In the 1950s, theorists including Hannah Arendt and Theodor Adorno described the ‘end’ of private life: its destruction through the intensification of capitalism and the rise of ‘mass society’. In the 1970s, feminist artists, theorists and activists mounted an incisive challenge to the separation of the ‘public’ realm of work from the ‘private’ realm of the home and the labour of social reproduction, with the demand for ‘wages for housework’, and polemical challenges to the ideology of ‘love’ and the forms of exploitation it sustains. More recently, theorists including Eva Chiapello, Luc Boltanski and Fred Turner have pointed to the ways in which earlier avant-garde, utopian aspirations for the overcoming of the distinction between private and public associated with the rise of bourgeois society might seem to have been realised in nightmarish form through the latest economic developments, including the phenomena of pro-sumption and the gig economy, which entail the idea that we are at work when at home or at leisure. Constantly mediating images and information about ourselves, Airbnb landlords of our own homes, what meaning does ‘private life’ have in an era of mass surveillance and data harvesting? Seeking to defend against some of these threats, the Italian philosopher, Giorgio Agamben, has returned to the problematic of private life, seeking to articulate a zone he terms the ‘clandestine’, characterised by an ‘opacity’ that holds out a ‘genuinely political element’. ‘Only if thought is able to find the political element that has been hidden in the secrecy of singular existence …. will politics be able to escape from its muteness’, he asserts. But how useful or plausible is this proposal?
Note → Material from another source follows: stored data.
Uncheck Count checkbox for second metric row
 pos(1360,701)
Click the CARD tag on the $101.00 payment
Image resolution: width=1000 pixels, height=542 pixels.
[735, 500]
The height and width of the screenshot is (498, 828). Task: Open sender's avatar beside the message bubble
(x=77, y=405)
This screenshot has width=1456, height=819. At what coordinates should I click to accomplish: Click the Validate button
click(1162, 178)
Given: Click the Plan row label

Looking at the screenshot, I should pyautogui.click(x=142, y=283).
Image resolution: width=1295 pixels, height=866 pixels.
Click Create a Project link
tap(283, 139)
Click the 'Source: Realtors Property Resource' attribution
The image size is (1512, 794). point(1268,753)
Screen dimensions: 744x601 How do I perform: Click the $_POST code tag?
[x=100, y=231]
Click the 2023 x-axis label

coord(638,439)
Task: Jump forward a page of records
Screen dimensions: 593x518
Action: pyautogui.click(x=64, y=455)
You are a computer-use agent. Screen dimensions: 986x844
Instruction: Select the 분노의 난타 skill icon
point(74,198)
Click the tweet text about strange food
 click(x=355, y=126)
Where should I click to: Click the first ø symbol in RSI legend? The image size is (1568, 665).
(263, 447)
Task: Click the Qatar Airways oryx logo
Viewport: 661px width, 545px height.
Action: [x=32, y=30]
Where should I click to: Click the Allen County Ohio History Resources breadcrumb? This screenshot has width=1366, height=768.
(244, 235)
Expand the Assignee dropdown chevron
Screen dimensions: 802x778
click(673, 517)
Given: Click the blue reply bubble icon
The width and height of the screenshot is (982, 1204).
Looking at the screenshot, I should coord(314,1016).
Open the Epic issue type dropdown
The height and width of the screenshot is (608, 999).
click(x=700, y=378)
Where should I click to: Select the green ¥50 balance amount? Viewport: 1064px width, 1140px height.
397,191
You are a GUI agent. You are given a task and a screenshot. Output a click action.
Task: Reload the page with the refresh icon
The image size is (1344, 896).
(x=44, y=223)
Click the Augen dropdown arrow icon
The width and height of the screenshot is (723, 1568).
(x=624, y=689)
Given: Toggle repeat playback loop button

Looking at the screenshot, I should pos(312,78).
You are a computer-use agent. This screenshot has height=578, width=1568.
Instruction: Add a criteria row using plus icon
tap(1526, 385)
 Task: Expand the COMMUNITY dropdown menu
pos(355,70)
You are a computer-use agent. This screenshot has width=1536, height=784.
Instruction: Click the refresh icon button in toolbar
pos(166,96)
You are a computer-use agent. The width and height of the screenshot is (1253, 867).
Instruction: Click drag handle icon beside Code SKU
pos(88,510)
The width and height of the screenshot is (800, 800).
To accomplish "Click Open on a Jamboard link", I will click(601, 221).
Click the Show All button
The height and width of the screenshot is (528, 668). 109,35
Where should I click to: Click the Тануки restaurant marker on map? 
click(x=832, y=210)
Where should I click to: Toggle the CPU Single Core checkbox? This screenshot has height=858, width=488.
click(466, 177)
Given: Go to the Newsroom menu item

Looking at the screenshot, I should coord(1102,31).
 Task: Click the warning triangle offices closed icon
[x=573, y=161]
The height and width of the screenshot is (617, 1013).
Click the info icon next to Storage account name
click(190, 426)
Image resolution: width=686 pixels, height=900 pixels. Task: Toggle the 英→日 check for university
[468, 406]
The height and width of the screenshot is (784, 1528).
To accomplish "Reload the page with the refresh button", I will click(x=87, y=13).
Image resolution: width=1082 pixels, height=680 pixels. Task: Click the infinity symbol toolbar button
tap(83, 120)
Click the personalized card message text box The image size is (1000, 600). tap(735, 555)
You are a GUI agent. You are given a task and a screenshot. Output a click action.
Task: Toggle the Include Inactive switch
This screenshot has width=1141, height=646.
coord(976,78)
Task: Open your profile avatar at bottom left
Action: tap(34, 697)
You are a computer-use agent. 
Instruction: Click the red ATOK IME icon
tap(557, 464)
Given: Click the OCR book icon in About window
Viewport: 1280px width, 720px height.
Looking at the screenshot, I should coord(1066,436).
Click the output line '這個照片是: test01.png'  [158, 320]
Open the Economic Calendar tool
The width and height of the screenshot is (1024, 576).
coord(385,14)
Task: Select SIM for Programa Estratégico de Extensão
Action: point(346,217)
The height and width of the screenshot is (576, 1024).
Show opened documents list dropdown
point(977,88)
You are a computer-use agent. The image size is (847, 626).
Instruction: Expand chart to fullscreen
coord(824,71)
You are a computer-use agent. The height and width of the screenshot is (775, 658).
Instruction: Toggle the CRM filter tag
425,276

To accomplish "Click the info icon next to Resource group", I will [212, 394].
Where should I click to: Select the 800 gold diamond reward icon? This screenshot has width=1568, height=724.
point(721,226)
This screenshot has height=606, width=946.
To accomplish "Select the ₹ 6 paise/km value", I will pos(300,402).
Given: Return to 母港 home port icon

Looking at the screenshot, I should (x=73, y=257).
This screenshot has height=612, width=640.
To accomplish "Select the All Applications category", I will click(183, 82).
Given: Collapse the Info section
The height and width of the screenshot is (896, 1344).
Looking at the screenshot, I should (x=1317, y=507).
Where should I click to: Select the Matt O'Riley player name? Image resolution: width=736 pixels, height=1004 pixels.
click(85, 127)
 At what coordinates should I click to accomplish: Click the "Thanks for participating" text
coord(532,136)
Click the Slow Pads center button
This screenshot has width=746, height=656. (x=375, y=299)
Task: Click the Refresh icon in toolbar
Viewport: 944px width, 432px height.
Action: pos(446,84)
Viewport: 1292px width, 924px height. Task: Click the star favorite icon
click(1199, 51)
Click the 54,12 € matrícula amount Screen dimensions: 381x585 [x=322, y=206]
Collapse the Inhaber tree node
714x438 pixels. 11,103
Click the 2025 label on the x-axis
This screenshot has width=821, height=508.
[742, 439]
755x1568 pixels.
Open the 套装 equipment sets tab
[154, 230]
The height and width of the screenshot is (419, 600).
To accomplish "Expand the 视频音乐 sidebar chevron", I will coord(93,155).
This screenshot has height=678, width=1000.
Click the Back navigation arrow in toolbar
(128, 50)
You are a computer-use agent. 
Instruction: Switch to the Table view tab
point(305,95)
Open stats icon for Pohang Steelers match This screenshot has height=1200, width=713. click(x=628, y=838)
Artists throughout the twentieth and twenty-first centuries contribute to this thematic in a variety of ways, and for this conference, we invite submissions which examine particular artistic explorations of the questions raised by the idea of ‘private life’. Under what circumstances does the ‘private sphere’ become an important political space, and indeed, perhaps the only space where radical political action is possible? Conversely, how does the fantasy of ‘private life’, as a space that provides a retreat from the political, function to enable political domination? Where does the division between ‘private’ and ‘public’ originate, and how does that division function today? How do feminist theorisations of the home, domestic labour and social reproduction, alter our understanding of the ways in which politics is interwoven with the private sphere? How do new technologies and the forms of contemporary labour, including sex work and the gig economy, put pressure on the idea of private life? How have artists tested the boundaries between ‘private’ and ‘public’, exploring tentative constructions of categories, such as the ‘commons’, for example? How do contemporary technologies and social media reframe our sense of the private, and does any sense of privacy evade or perhaps emerge from these framings?

Academic and/or practice-based contributions are welcomed from any discipline. Proposals of around 250 words (with or without images) should be sent to [email protected] and [email protected] by the deadline of 8 April 2019.

Keynote: Dr Josephine Berry (Goldsmiths, University of London)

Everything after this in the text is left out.